Work required: From the entries below, retype only the lines from the one with "Image resolution: width=375, height=1387." through the one with "サウナ通信 (250, 702)", exactly as written.
- - -
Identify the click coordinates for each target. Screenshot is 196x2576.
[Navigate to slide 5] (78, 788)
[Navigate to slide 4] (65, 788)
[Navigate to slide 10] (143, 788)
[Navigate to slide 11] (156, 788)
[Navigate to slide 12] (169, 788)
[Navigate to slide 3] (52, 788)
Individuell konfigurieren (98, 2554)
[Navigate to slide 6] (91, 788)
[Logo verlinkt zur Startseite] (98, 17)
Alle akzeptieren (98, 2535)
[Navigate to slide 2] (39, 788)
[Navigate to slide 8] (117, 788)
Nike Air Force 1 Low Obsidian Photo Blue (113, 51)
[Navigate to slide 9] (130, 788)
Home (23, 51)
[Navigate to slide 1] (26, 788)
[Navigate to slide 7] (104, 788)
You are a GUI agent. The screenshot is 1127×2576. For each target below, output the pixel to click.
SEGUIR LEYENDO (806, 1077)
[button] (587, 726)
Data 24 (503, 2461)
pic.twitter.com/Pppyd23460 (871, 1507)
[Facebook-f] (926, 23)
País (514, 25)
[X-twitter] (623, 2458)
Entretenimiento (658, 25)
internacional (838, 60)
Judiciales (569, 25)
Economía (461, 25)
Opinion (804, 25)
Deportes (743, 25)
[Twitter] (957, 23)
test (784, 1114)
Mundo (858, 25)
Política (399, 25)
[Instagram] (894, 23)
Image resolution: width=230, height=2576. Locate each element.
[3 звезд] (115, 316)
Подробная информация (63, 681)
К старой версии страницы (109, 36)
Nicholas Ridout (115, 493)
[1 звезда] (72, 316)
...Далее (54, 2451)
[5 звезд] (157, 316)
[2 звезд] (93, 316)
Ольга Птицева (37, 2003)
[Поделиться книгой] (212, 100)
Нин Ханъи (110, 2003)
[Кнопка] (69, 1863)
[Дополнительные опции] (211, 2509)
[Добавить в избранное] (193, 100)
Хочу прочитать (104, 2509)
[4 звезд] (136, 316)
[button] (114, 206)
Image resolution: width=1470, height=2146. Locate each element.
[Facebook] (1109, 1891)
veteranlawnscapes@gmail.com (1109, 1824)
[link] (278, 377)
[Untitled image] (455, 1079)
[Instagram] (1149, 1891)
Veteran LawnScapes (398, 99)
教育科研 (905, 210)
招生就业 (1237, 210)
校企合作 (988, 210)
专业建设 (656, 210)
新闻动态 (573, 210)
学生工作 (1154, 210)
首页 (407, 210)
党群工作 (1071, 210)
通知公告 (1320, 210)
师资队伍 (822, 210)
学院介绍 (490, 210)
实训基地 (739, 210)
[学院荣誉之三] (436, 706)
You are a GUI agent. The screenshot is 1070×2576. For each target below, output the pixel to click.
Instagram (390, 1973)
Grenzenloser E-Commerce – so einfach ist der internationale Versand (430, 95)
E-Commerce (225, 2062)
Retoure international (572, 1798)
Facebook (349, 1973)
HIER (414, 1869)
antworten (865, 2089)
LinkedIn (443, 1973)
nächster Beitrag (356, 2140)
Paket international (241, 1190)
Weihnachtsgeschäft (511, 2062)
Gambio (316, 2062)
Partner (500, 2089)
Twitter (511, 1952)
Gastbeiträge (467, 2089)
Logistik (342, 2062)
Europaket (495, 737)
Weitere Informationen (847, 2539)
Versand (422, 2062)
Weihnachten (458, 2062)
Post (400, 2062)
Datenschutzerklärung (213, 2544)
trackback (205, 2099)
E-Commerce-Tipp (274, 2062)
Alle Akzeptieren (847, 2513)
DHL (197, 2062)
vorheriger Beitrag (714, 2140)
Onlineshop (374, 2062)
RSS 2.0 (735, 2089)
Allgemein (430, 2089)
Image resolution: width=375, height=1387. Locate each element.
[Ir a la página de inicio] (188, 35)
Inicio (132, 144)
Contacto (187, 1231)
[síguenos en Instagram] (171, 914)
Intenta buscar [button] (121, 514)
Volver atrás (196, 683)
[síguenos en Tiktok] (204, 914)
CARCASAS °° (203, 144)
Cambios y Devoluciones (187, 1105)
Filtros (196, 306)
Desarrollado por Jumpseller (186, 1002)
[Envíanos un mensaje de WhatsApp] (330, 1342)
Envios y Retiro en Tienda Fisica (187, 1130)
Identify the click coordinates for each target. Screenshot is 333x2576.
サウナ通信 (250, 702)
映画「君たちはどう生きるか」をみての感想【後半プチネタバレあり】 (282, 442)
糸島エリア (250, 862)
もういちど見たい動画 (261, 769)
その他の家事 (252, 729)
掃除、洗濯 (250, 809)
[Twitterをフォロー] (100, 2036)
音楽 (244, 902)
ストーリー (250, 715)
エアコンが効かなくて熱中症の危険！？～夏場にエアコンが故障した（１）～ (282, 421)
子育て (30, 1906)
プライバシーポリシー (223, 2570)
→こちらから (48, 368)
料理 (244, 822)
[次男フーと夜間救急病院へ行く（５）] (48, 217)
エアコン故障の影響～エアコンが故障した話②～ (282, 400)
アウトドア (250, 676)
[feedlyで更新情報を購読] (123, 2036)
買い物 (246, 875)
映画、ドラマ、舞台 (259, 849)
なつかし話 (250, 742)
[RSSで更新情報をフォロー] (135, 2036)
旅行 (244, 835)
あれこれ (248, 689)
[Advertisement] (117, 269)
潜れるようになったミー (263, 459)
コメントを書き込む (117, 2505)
- - -
Answer box:
Image resolution: width=375, height=1387. Locate each element.
[Ir a la página de inicio] (188, 35)
Inicio (132, 144)
Contacto (187, 1231)
[síguenos en Instagram] (171, 914)
Intenta buscar [button] (121, 514)
Volver atrás (196, 683)
[síguenos en Tiktok] (204, 914)
CARCASAS °° (203, 144)
Cambios y Devoluciones (187, 1105)
Filtros (196, 306)
Desarrollado por Jumpseller (186, 1002)
[Envíanos un mensaje de WhatsApp] (330, 1342)
Envios y Retiro en Tienda Fisica (187, 1130)
Identify the click coordinates for each target. Screenshot is 333x2576.
サウナ通信 (250, 702)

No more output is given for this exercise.